Entries provided:
━━━━━━

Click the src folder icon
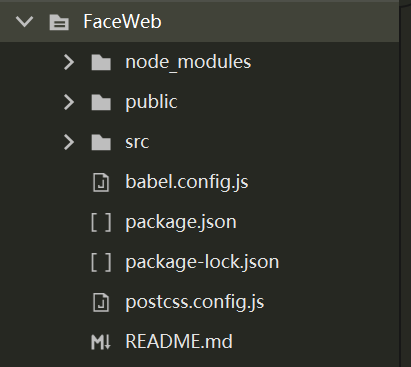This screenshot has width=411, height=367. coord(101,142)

━━━━━━

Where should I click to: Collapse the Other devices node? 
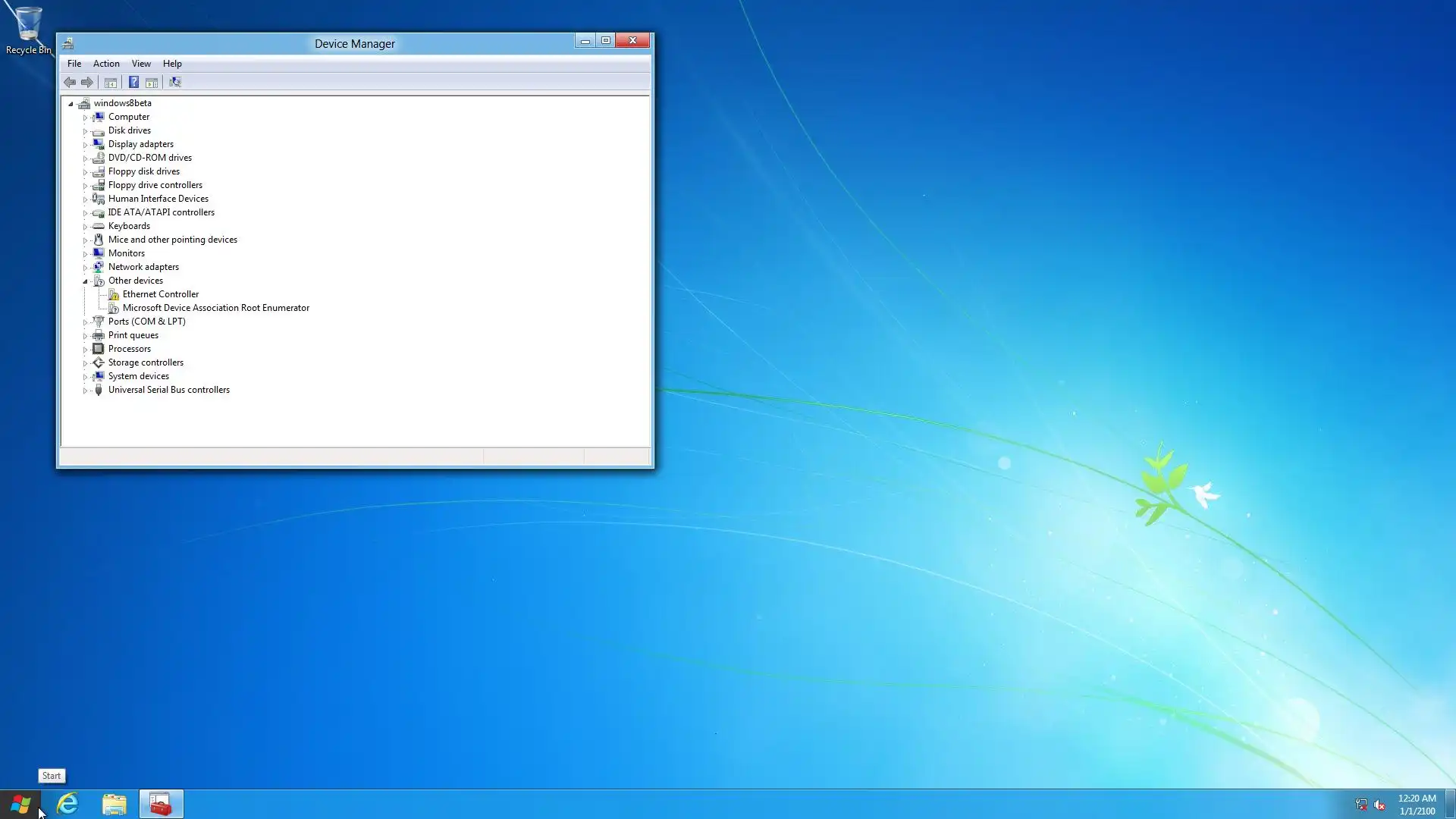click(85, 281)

━━━━━━

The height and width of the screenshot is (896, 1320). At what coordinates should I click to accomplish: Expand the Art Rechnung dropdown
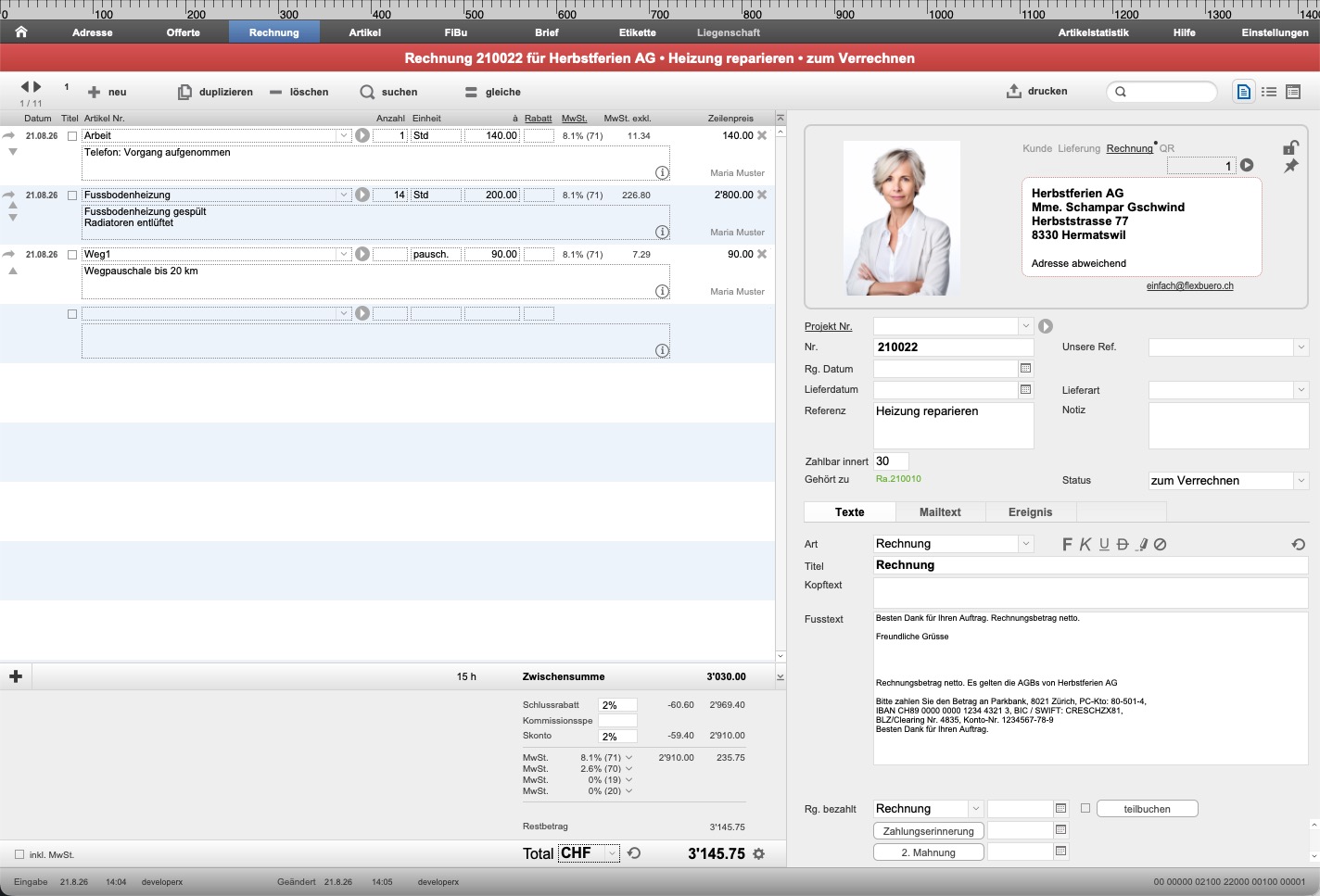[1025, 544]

━━━━━━

Task prompt:
Render the lines from the one containing "The height and" through the one containing "[1025, 544]" as a JSON list of strings, one string per line, skipping blank lines and leaving out the pictures.

Full response:
[
  "The height and width of the screenshot is (896, 1320). At what coordinates should I click to accomplish: Expand the Art Rechnung dropdown",
  "[1025, 544]"
]